前回に続き、高千穂滞在記です。
高千穂宮参拝後、向かったのは高千穂峡です。
圧巻の情景が広がるこの峡谷は、今まで観てきた日本の風景の中で、ベスト3に入る!と断言できるほどの素晴らしさでした。
渓谷内をボートで遊覧することができ、その雰囲気は神秘的で気品があり、なによりも美しく感じました。
例えると、誰もが美しいと感じ誰にも愛想が良く、存在するだけで華やかな空間を生み出すことができ、しかし誰にも近づくことが出来ないオーラを放つ女性の感覚を受けました。
次回は一人ではなく、分かち合える人と共に再訪したいとも感じました。
心を鷲掴みにされた女性と別れ、向かった先は「天岩戸神社」です。
古事記・日本書紀には天照大御神(アマテラスオオミカミ)様は弟の素戔嗚命(スサノオノミコト)様の乱暴に怒り、天岩戸に籠もられた事が記してあり、その天岩戸を祀る神社と伝えられています。
御神体である「天岩戸」は西本宮から拝観することができます。
撮影不可ですので画像は有りません。
昔は洞窟だったようですが、今は窪みのようになり、生い茂る木に隠れて、どんな形かわからないそうです。誰も入ったことがない神聖な地ですので、想像でしか感じ入れません。
岩戸川を挟み対岸に東本宮があり、東本宮は天照大神をお祀りしているそうです。
現在、「蘇る古代 日本の真実」という900ページ弱の分厚い本を読んでいるのですが、秀真伝を古事記と日本書紀と対照し、未だ不明確な日本の生い立ちを探るといった本です。
その内容にも、天照大御神様が隠れられた天岩戸は全国にも数か所あるそうです。
しかしながら、この高千穂には800万の神が天照大御神様をいかに外へ戻られるよう説得するか会議をした場所である、天安河原があります。

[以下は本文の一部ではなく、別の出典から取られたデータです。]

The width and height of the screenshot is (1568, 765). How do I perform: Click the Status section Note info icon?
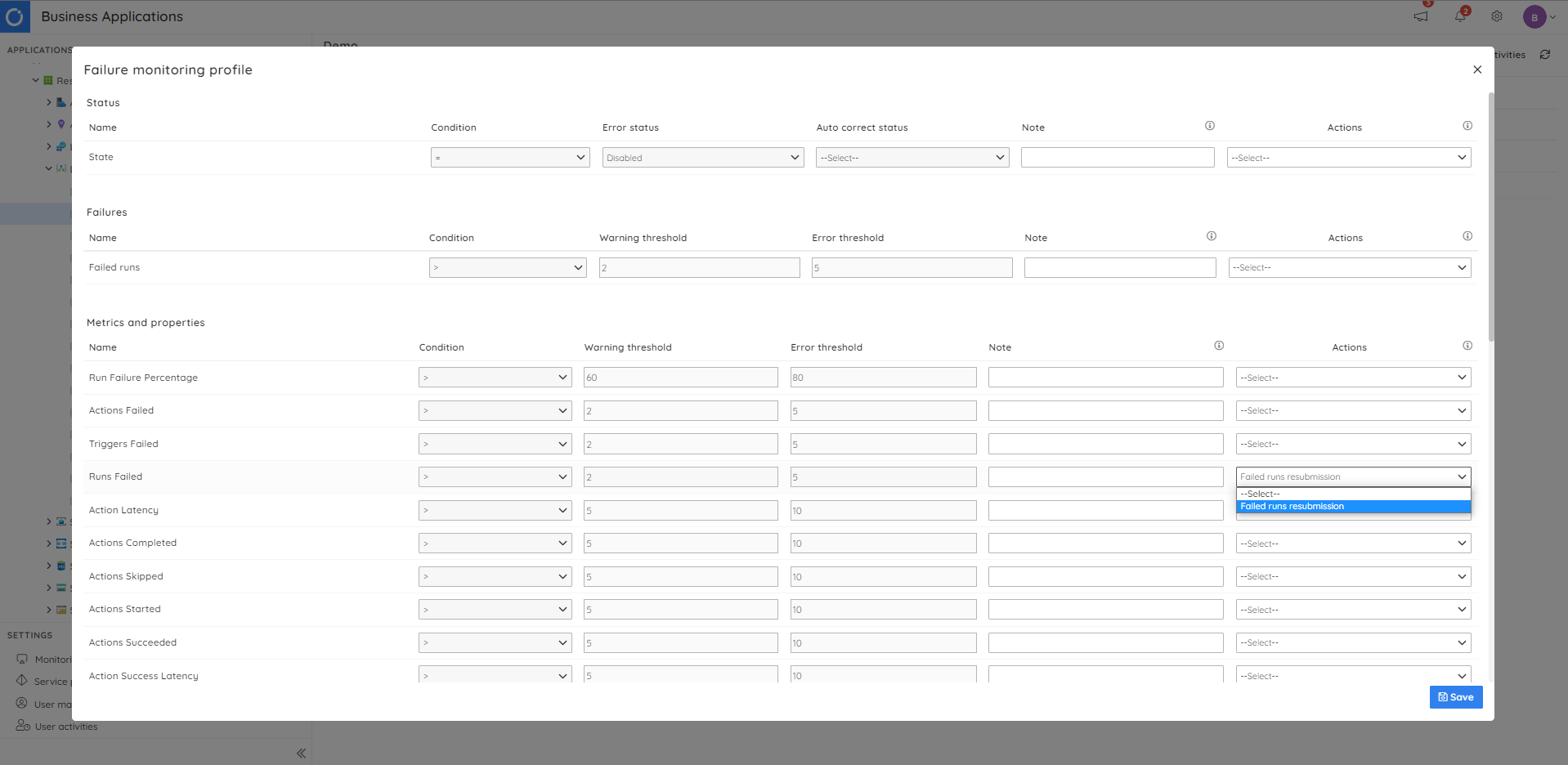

天安河原の雰囲気は、心地の良い感覚はあるのですが何か自己の不安や展望を熟考させられているというか、したくなる感覚に苛まれました。
多くの神様や、祖先の方々が歩まれ、悩まれ、深く考えられお答えをお導きになり、再度前進なさったからこそ、今があり自分が居るんだと考えると、感謝という言葉では事足りず、崇敬と継承の念が染み入りました。
再度訪問したい、厳しくも温かい空間でした。